二人は工房に向かって歩き、木々を抜けたところで、外に出ていたオーリンと会った。『お。早いな』オーリンが笑顔で迎える。
「中へ入れ。少し片付けてから俺も入る」
裏に回りながら、総長とイーアンに扉を指差すオーリンの言葉に、二人は先に家に入った。ドルドレンがその辺の丸太を持ってきて椅子代わりにし、イーアンは椅子に腰掛ける。荷袋を開けて、魔物の材料を出していると、オーリンが裏口から入って、お茶を淹れて持ってきてくれた。
「タンクラッドに伝えた。昨日の今日で現れると、何だか不思議だ。最近は急に便利になった気がする」
龍がいて、連絡する珠もあって、と可笑しそうにオーリンは笑った。『いきなり生活が変わるな』魔物の材料に手を伸ばし、一つ一つ確認する弓職人に、イーアンもドルドレンも頷いた。自分たちもそう思う。
「これは?あの腸と色が違う。また違うのか」
「前のでも良いのですが、この前マブスパールで回収した、魔物の腸も使えそうです。オーリンの弓の、外側に巻いた皮と同じ魔物です」
「そうか。
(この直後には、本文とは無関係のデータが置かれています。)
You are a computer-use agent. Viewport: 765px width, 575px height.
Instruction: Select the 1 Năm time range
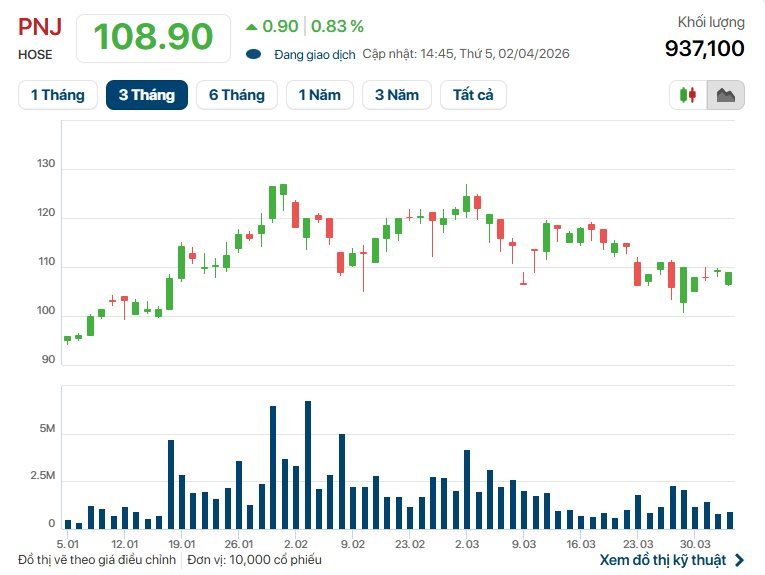point(319,95)
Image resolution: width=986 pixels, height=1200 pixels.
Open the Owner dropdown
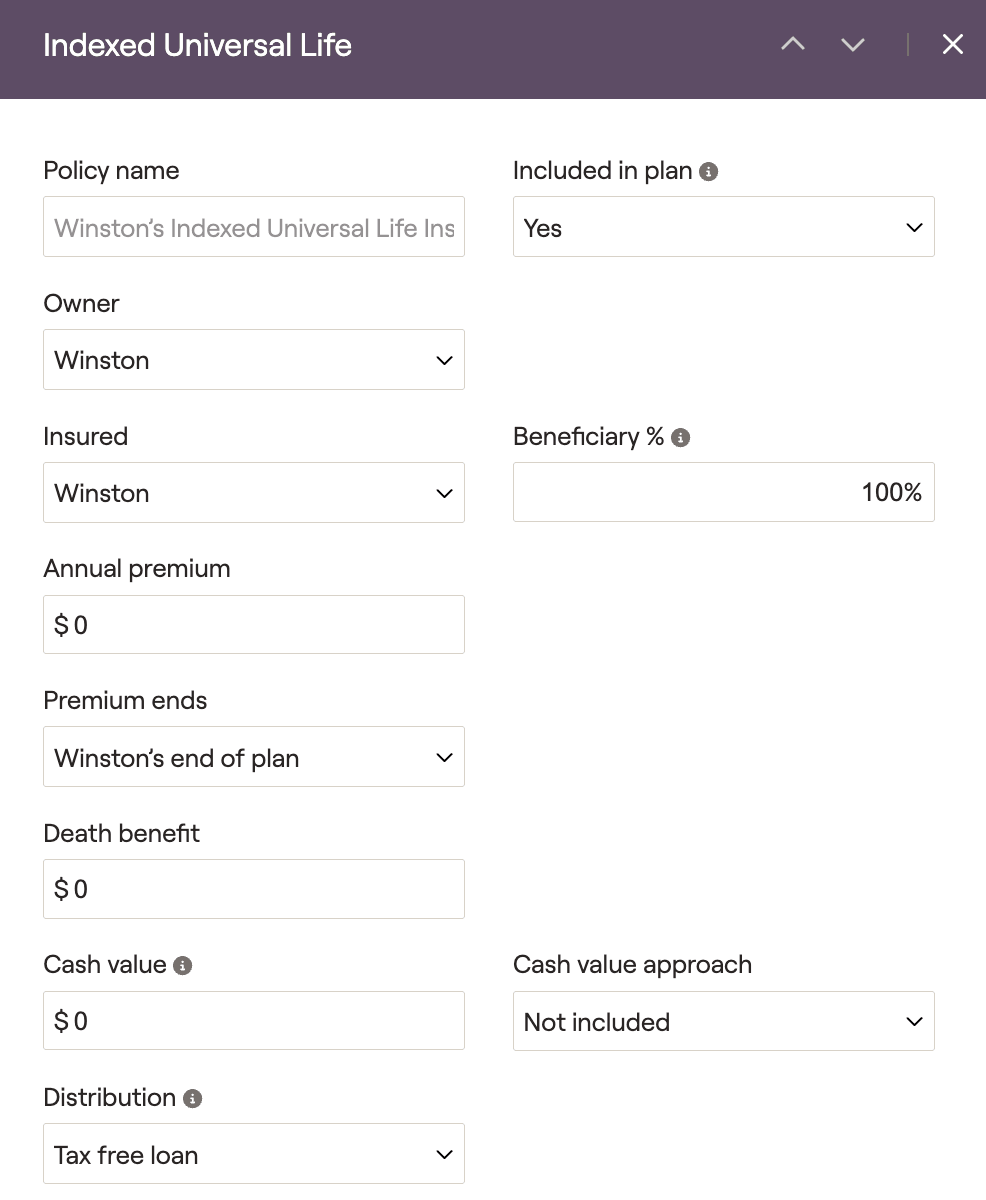coord(253,360)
ヘビみたいなヤツだったのかな。この白い薄片があれだな。異様に強くて硬い中身の」
「そうです。弓の中にこれを入れました。注ぎ込んだのは膠・・・ですが。私の膠。持って来れば良かった。忘れました」
「どうして。普通の膠じゃないのか」
「魔物の目玉を煮ました。要る部分を取り除いた余りです。使えない大きさの皮や角の欠片などもです」
ドルドレンの目がどんよりする。以前、イオライ・カパスで取ったあの目玉軍団の、ぐちょぐちょ効果音の続きがそこに。無駄なくまさに使い倒す、愛妻(※未婚)の倹約魂に平伏す。
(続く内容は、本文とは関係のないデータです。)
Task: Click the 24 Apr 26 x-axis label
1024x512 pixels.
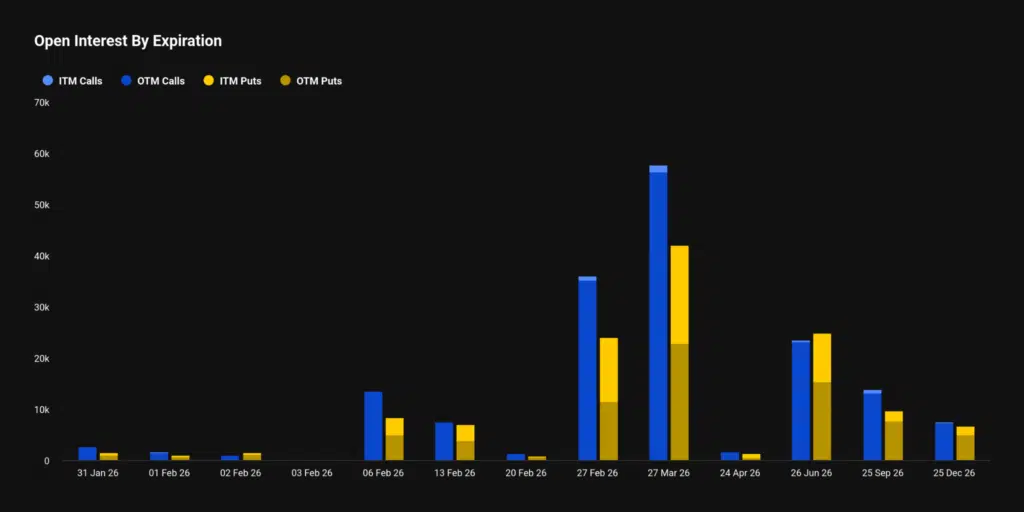Action: tap(739, 473)
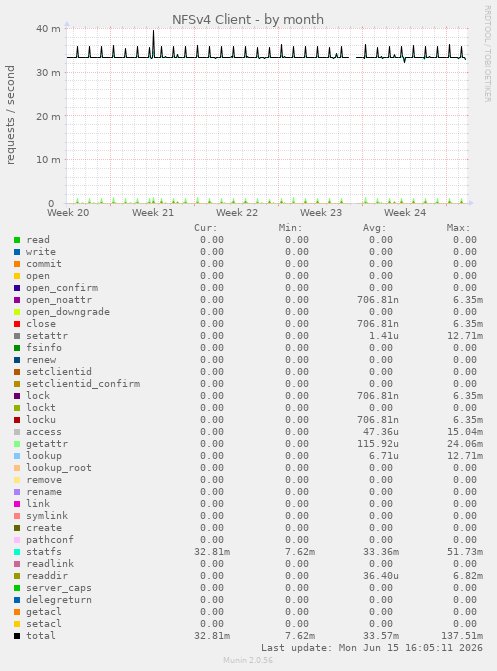Screen dimensions: 497x671
Task: Select the statfs Max value 51.73m
Action: (466, 552)
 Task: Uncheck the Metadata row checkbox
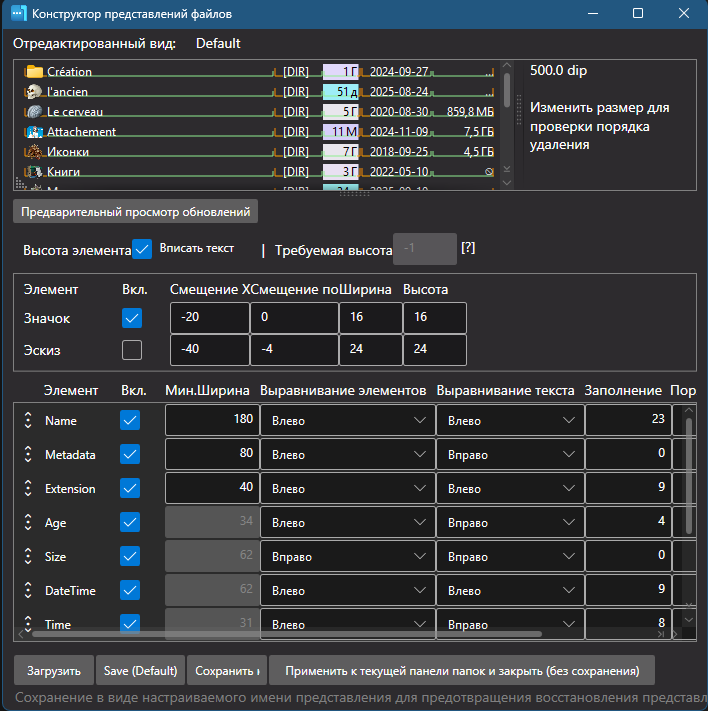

オーリンが苦笑いして『そりゃ強力そう』と首を振った。今度分けてとオーリンは言い、魔物の材料一揃えを受け取る。
イーアンは続いて、騎士の皆さんからのお礼の寄せ書きを出した。『これは皆さんから』はい、と手渡すと、オーリンは不思議そうにそれを眺めた。
「何だこれ?礼か」
「援護遠征で出た騎士たちは、自分たちが使った弓を、西の支部の騎士に自慢していた。オーリンの作品で、自分の弓の腕が上がった気がすると」
「ハハハ。それはもとから腕が良いんだ。腕を生かせる弓が必要だったってことだ」
腕がなくてもダメだし、弓が良くなくてもダメだし・・・オーリンは寄せ書きを見ながら笑顔で呟く。『良い奴らだな。役に立って良かったよ』読み終わって、総長とイーアンに微笑む顔に、ドルドレンたちも嬉しい。
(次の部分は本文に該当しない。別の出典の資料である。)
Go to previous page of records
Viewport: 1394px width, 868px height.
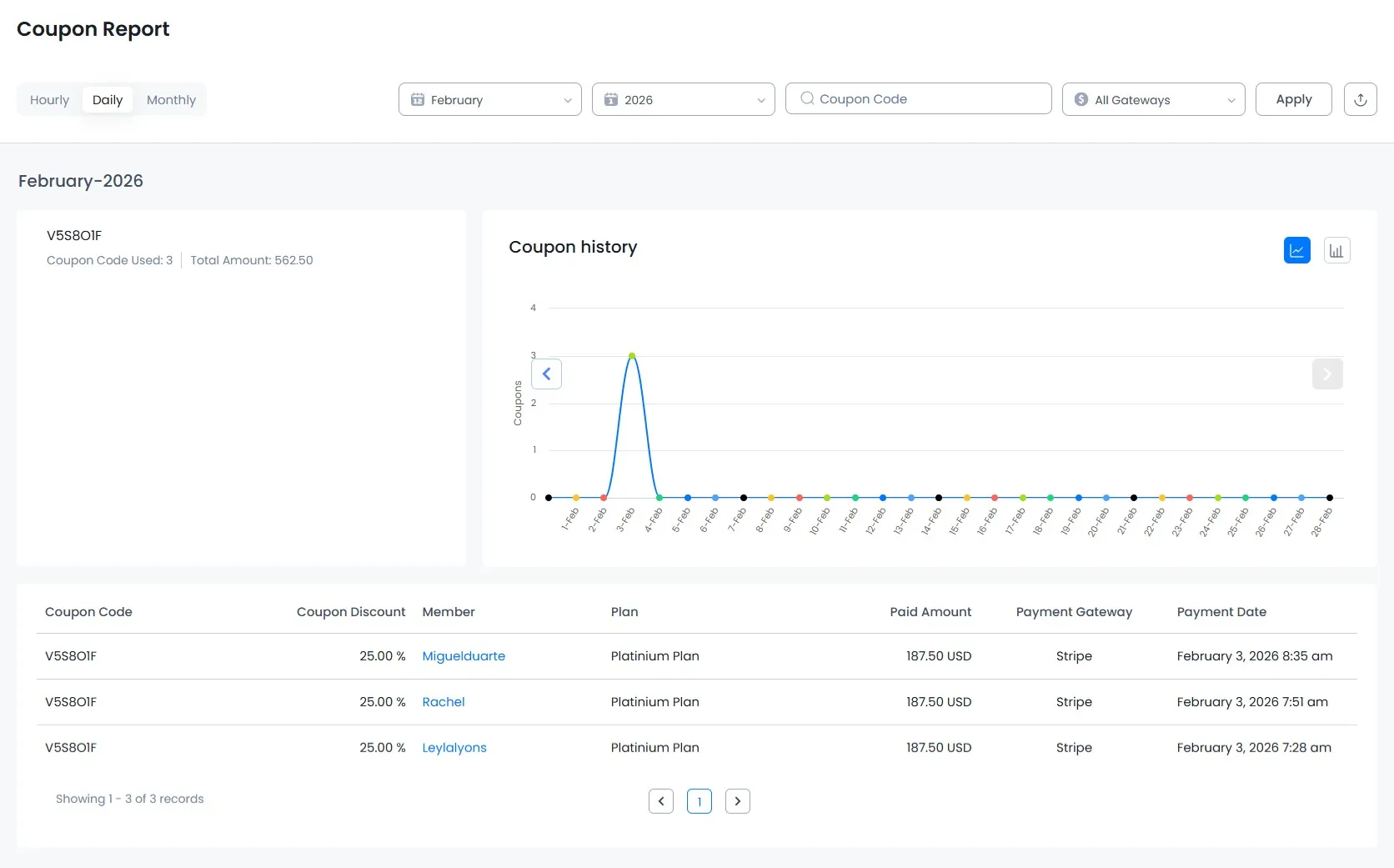(660, 801)
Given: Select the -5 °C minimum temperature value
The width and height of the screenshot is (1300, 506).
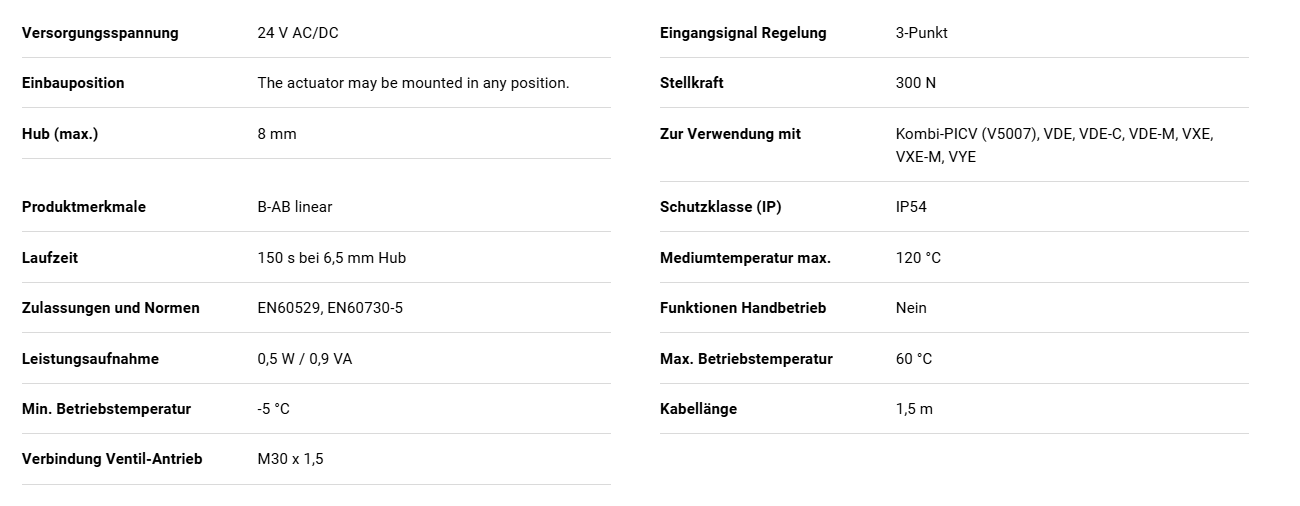Looking at the screenshot, I should [x=274, y=409].
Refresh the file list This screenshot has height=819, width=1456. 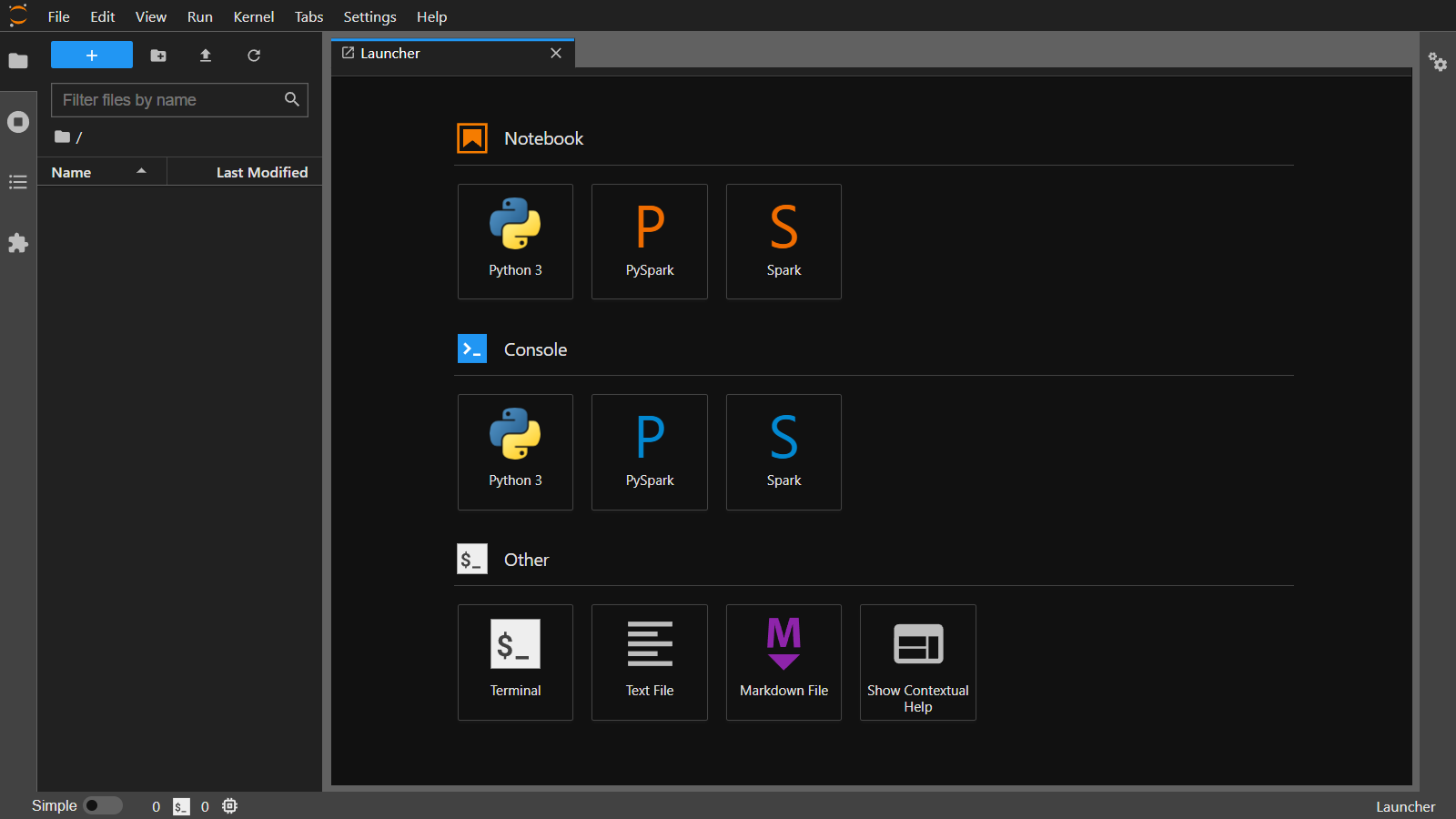click(x=254, y=56)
「もう少しかかるけれど、また矢が出来るから。そしたら届けに行くよ」
「有難う。呼んでくれれば、こちらが取りに来ることも出来る」
「そうだな。イーアンが来た時でも良いし、まあ俺がそっちへ行くのも今は可能だから」
そうだ、とオーリンは立ち上がる。『待ってろ』の言葉を残し、奥へ消えた。ドルドレンはお茶を飲んでから『寄せ書きは良いな』とイーアンに微笑む。イーアンも頷いて『皆さんに伝えましょうね』と答えた。
オーリンが袋を持って戻ってきて、ニヤッと笑って椅子に掛ける。それから袋を開ける前に、ドルドレンに向かって『ちょっと総長な。もう少し後ろに下がっていてくれ』と指示した。
「何だ?何か飛び出るのか」
「すぐ分かるよ」
怪訝そうな顔で、イーアンと目を見合わせたドルドレンは、大人しく指示に従って丸太の椅子を後ろにずらした。イーアンも何だろうと思いながら、机の上の袋を見つめる。
フフンと笑ったオーリンは『良いか』ともったいぶってから、イーアンの目を見た。目が合うイーアンとオーリン。除外気分のドルドレン。まさか!とドルドレンが気が付いたと同時に、オーリンは袋の中の物を勢い良く引っ張り出した。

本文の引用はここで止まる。